_Material provided_.
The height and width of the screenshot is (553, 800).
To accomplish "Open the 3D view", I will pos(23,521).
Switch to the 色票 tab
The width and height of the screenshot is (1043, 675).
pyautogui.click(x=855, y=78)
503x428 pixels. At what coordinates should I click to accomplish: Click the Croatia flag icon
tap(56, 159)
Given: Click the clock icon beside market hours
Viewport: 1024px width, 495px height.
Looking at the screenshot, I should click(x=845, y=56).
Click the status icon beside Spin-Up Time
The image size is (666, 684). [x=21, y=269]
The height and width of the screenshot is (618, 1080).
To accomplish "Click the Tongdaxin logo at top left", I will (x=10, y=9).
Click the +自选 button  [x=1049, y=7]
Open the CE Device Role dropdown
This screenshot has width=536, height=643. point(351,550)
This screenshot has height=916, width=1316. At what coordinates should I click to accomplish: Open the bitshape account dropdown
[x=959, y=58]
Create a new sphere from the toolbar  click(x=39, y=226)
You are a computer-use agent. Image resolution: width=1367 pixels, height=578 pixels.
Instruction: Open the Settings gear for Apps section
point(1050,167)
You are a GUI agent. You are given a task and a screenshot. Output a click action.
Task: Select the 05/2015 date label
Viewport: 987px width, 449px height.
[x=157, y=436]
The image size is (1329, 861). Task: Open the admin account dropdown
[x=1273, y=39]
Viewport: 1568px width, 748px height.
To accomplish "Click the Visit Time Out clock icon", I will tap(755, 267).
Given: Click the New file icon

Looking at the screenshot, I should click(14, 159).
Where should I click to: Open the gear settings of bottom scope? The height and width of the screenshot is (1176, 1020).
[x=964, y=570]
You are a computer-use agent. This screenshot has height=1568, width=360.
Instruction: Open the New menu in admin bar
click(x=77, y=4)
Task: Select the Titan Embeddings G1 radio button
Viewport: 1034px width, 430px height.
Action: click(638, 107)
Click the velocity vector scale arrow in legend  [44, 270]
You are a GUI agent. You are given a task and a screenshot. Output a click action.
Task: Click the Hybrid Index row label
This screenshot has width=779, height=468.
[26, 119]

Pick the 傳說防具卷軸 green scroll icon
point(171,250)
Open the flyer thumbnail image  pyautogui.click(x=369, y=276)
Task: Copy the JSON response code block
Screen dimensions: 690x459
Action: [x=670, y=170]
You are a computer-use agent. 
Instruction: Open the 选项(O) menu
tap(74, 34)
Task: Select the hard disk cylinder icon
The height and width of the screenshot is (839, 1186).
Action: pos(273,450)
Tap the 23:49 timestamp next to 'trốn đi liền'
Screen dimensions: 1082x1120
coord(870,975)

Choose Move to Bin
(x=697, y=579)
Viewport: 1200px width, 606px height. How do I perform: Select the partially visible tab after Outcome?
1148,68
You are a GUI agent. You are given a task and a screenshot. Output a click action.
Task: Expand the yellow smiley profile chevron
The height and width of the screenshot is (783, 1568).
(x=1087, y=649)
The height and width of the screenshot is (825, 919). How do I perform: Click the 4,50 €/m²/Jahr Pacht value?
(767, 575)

_Work required_. Return the entries above unchanged, from the line with "Given: Click the New file icon" to the line with "(x=1087, y=649)", including both of those lines.

_Right answer_.
Given: Click the New file icon

Looking at the screenshot, I should click(14, 159).
Where should I click to: Open the gear settings of bottom scope? The height and width of the screenshot is (1176, 1020).
[x=964, y=570]
You are a computer-use agent. This screenshot has height=1568, width=360.
Instruction: Open the New menu in admin bar
click(x=77, y=4)
Task: Select the Titan Embeddings G1 radio button
Viewport: 1034px width, 430px height.
Action: click(638, 107)
Click the velocity vector scale arrow in legend  [44, 270]
You are a GUI agent. You are given a task and a screenshot. Output a click action.
Task: Click the Hybrid Index row label
This screenshot has width=779, height=468.
[26, 119]

Pick the 傳說防具卷軸 green scroll icon
point(171,250)
Open the flyer thumbnail image  pyautogui.click(x=369, y=276)
Task: Copy the JSON response code block
Screen dimensions: 690x459
Action: [x=670, y=170]
You are a computer-use agent. 
Instruction: Open the 选项(O) menu
tap(74, 34)
Task: Select the hard disk cylinder icon
The height and width of the screenshot is (839, 1186).
Action: pos(273,450)
Tap the 23:49 timestamp next to 'trốn đi liền'
Screen dimensions: 1082x1120
coord(870,975)

Choose Move to Bin
(x=697, y=579)
Viewport: 1200px width, 606px height. How do I perform: Select the partially visible tab after Outcome?
1148,68
You are a GUI agent. You are given a task and a screenshot. Output a click action.
Task: Expand the yellow smiley profile chevron
The height and width of the screenshot is (783, 1568).
(x=1087, y=649)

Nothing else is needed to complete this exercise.